Menyentuh Emosi, Menyentuh Belajar
Ada saat-saat di sekolah ketika suara tidak datang dari mulut anak, tapi dari matanya yang enggan bertemu. Ketika tawa tidak muncul bukan karena tidak lucu, tapi karena tidak ada tempat baginya untuk merasa hidup. Dan ada juga saat, ketika sesuatu yang kecil, mungkin sekadar mencicipi sepotong cokelat dari pabrik, menyulut tawa, menggugah semangat, mengendap dalam kenangan.
Sekolah, sering kali, bukan hanya tempat belajar. Ia adalah lanskap emosi. Tempat di mana rasa takut, semangat, bosan, gembira, dan malu hidup berdampingan. Anak-anak datang bukan hanya dengan buku catatan, tetapi juga dengan dunia dalam diri yang tak terlihat. Dunia itu adalah tempat riset ini melangkah masuk, membawa kamera kecil, dan meminta para siswa berkata, “Apa yang kamu rasakan sekarang?”
Video blogging, atau yang oleh para peneliti disebut sebagai instant video blogging (IVB), mungkin tampak sebagai instrumen teknologi. Tapi lebih dari itu, ia menjadi cermin. Bukan hanya memantulkan wajah, melainkan juga memperdengarkan suara hati, yang kadang terlalu pelan untuk didengar oleh guru di ruang kelas.
Kita menemukan tiga lanskap emosi.
Yang pertama: situasi tanpa otonomi. Pelajaran yang digerakkan guru, kegiatan yang dibatasi ruang, dan suara anak yang dikecilkan. Di sini, emosi pasif berkuasa: bosan, lelah, sekadar hadir. Belajar menjadi peran yang dimainkan, bukan pengalaman yang dijalani.
Yang kedua: aktivitas yang terstruktur. Ada rasa tertib, ada sketsa ikan yang menjadi patung tiga dimensi, ada sesi mencicipi sayur bersama pakar gizi. Di sini, emosi campur aduk: antara rasa ingin tahu dan rasa bingung, antara semangat dan kecanggungan. Ada harapan.

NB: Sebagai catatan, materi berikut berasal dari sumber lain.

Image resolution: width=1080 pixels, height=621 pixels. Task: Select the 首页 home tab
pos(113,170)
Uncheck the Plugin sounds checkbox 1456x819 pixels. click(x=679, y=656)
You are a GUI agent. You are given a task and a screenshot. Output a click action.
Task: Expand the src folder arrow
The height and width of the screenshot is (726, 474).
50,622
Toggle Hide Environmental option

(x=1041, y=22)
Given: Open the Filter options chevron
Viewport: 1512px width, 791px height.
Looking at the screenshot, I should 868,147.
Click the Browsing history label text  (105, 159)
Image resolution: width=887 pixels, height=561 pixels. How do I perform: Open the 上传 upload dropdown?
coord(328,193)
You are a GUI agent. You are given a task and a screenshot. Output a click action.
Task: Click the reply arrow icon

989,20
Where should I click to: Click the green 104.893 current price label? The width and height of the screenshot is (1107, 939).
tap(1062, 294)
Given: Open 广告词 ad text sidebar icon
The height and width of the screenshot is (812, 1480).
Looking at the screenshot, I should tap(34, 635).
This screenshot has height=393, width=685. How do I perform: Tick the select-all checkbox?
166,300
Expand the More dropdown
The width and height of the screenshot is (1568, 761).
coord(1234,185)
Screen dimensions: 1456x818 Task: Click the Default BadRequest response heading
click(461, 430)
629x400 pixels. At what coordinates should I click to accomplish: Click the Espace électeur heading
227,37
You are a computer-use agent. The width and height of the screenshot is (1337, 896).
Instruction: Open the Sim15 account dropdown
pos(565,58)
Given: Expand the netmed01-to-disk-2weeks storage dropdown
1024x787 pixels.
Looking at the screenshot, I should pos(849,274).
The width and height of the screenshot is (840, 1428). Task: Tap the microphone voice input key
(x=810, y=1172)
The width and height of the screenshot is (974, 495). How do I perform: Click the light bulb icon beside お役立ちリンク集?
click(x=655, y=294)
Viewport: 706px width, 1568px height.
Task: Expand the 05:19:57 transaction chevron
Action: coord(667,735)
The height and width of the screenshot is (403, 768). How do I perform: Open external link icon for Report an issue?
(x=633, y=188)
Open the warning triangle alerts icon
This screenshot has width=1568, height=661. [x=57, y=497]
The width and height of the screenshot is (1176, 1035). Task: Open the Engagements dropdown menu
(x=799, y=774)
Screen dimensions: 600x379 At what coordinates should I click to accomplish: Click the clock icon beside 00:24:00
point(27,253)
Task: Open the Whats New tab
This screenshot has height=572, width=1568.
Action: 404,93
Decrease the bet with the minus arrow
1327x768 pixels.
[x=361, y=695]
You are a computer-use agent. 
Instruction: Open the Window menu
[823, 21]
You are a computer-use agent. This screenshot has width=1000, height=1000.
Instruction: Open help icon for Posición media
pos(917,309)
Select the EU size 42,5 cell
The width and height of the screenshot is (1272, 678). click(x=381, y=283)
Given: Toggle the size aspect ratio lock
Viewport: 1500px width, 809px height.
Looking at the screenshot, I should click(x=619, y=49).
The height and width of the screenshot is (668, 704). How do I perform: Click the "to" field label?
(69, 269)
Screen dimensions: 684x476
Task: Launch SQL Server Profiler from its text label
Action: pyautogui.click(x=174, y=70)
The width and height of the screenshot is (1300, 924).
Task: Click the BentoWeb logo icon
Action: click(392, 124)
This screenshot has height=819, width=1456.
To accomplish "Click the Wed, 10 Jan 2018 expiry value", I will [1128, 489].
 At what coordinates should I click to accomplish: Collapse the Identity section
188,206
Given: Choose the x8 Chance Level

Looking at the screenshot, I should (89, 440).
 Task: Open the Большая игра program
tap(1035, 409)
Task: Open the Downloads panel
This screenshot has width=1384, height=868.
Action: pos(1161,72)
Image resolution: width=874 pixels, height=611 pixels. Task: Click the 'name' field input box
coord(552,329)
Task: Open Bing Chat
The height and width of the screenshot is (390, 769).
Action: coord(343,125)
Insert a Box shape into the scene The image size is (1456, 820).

Dan ketiga: situasi luar biasa. Halaman sekolah, perjalanan lapangan, kilas balik dari pengalaman di luar kelas. Di sinilah tubuh ikut bicara: perut yang mual setelah terlalu banyak cokelat, tangan yang kotor karena berkebun, mata yang bersinar karena “ini seru banget.” Di sinilah emosi benar-benar hidup. Ia tidak diam dalam buku teks, ia melompat dari pengalaman langsung.
Yang mengejutkan: dari 188 rekaman, sebagian besar emosi adalah positif. Kesenangan, kegembiraan, kepuasan. Tapi tetap saja, bosan adalah peringkat kedua. Sebuah pengingat bahwa bahkan dalam kurikulum yang baik pun, pengalaman bisa kehilangan maknanya jika tidak terasa relevan bagi anak.
Lalu, apa sebenarnya yang sedang diajarkan?
Bahwa belajar bukan sekadar menyerap, tapi juga merasa. Bahwa sains tentang gizi bisa menyentuh pengalaman pribadi ketika dikaitkan dengan makanan yang mereka konsumsi. Bahwa pengenalan ikan bukan soal klasifikasi, tapi bisa menjadi soal menjalin kedekatan dengan alam. Bahwa yang paling diingat bukan angka di laporan, tetapi perjalanan ke pabrik roti, atau perasaan ketika merasa “aku penting karena pendapatku ditanya.”
Dan bahwa emosi adalah fondasi yang membentuk ingatan akan belajar.
Anak-anak tidak memisahkan antara apa yang mereka pelajari dan bagaimana mereka merasa saat mempelajarinya. Bagi mereka, merasa adalah bagian dari memahami. Dan bagi guru, menyadari ini adalah langkah pertama untuk mengubah pendekatan, dari mengajar materi menjadi menghidupkan pengalaman.
Ada filosofi halus yang mengalir dari riset ini: bahwa belajar yang bermakna tidak bisa diciptakan semata dari kurikulum, tetapi dari ruang batin yang terbuka untuk rasa. Dalam keheningan sejenak setelah pelajaran, saat anak merekam video sendirian di sudut kelas, kita mendengar bukan hanya suara anak, tapi gema dari masa depan pendidikan. Pendidikan yang mendengar.
Mungkin, seperti yang pernah ditulis seorang penyair, pendidikan bukanlah soal mengisi bejana, tapi menyalakan api. Dan api itu, sering kali, menyala dalam momen-momen yang tidak tertulis di rencana pelajaran: sepotong cokelat, sebuah vlog, secuil rasa bangga yang muncul ketika anak menyadari bahwa suaranya punya tempat.